Recently released government data [from February 2022] shows that 861 women died from causes related to pregnancy and birth in 2020, up from 754 the year before. In population-level terms, the maternal mortality rate in 2020 was 23.8 deaths per 100,000 live births in the U.S., compared with 3.2 deaths per 100,000 live births in Germany in 2019 and 7.9 deaths per 100,000 live births in France in 2015. (The maternal mortality rate calculated by the CDC includes deaths from abortion-related complications, but the organization also calculates that subset separately. In 2019, the death rate from abortion in the United States was minuscule: 0.41 deaths per 100,000 legal abortions between 2013 and 2018.) Infants are also at higher risk of dying in the U.S. than in other wealthy countries. In 2020, the infant mortality rate in the U.S. was 5.4 deaths per 1,000 live births, compared with 1.9 infant deaths per 1,000 live births in Finland and 2.7 infant deaths per 1,000 live births in Spain.

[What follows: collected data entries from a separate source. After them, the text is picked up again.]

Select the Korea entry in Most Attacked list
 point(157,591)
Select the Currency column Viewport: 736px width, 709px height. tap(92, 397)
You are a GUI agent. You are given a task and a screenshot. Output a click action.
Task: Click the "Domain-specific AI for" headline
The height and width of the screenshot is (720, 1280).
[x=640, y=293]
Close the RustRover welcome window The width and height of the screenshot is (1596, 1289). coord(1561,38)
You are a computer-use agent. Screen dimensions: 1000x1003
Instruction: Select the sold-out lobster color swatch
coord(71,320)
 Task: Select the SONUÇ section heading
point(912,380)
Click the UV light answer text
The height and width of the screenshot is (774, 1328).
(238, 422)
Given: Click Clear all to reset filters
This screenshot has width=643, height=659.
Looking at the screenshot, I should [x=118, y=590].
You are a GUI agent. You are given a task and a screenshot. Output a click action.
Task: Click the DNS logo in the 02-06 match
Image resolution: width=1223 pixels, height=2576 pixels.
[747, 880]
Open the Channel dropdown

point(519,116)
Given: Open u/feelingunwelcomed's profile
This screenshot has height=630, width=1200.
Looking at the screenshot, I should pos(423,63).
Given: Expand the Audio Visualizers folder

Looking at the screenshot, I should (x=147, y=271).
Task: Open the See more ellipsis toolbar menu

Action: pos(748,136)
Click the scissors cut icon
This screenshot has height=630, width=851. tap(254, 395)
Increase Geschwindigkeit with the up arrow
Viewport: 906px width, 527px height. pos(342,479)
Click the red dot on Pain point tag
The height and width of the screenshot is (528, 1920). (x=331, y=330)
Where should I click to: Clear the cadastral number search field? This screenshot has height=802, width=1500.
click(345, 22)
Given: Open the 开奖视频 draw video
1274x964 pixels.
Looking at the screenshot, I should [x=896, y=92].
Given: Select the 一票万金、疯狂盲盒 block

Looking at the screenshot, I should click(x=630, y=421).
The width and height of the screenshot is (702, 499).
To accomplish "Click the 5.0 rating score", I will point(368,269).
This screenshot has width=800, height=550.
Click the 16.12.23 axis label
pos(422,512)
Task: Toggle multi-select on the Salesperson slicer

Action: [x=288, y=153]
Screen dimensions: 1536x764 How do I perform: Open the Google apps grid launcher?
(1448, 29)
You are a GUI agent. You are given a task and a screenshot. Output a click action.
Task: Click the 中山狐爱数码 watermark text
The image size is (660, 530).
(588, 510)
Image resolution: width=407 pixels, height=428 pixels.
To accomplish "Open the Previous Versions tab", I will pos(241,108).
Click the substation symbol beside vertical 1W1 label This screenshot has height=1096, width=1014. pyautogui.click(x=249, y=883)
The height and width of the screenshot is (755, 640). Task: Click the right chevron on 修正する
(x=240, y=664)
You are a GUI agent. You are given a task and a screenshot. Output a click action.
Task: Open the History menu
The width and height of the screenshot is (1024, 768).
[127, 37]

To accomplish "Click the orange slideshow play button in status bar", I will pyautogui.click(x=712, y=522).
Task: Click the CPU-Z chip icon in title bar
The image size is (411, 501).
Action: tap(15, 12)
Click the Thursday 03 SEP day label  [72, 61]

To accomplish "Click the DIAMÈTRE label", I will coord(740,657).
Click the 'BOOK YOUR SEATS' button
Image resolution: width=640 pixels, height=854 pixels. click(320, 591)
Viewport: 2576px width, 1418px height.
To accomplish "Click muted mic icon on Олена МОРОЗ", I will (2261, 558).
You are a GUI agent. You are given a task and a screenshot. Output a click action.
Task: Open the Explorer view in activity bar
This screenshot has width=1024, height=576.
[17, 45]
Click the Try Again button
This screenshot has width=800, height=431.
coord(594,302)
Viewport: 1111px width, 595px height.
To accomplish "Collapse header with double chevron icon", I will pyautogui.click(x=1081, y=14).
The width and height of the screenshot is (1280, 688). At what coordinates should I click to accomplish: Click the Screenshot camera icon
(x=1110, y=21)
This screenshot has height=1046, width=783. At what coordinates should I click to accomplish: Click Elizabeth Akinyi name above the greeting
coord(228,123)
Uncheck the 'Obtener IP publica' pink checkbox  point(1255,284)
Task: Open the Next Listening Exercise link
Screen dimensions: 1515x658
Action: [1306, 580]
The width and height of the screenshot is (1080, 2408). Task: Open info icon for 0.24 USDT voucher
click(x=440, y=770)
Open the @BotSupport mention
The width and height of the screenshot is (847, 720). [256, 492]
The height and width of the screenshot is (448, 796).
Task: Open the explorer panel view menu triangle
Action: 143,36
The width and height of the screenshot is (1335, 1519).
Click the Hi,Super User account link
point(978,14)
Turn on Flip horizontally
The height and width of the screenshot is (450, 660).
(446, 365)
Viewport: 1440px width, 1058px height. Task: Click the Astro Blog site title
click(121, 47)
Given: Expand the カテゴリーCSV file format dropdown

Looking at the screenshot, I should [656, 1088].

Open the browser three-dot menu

Broadly, claims that the United States ranked the highest in maternal mortality among developed countries appeared to link back to a November 2020 report by the Commonwealth Fund: “Maternal Mortality and Maternity Care in the United States Compared to 10 Other Developed Countries.” It found:

Women in the U.S. are the most likely to die from complications related to pregnancy or childbirth.

In 2018, there were 17 maternal deaths for every 100,000 live births in the U.S. — a ratio more than double that of most other high-income countries (Exhibit 1). In contrast, the maternal mortality ratio was three per 100,000 or fewer in in the Netherlands, Norway, and New Zealand.

The report examined contributing factors, including lack of parental leave and more sparse postpartum care, and included a chart — published prior to the CDC’s upward revision of “about 700” women to the 861 deaths in 2020:

maternal mortality higher in US developed countries 2022

Summary

In June 2022, social media posts claimed that the United States had the highest maternal mortality or “maternal death” rates among developed nations. Many references were predicated on a November 2020 analysis by the Commonwealth Fund, based on a previous rate of 17.4 deaths per 100,000 live births. Completed data from 2020 indicated that in 2020, the rate rose to 23.8 deaths per 100,000 live births. It is true the United States has the highest rate of maternal mortality among developed nations, but existing information was based on outdated, lower rates of maternal mortality in the United States.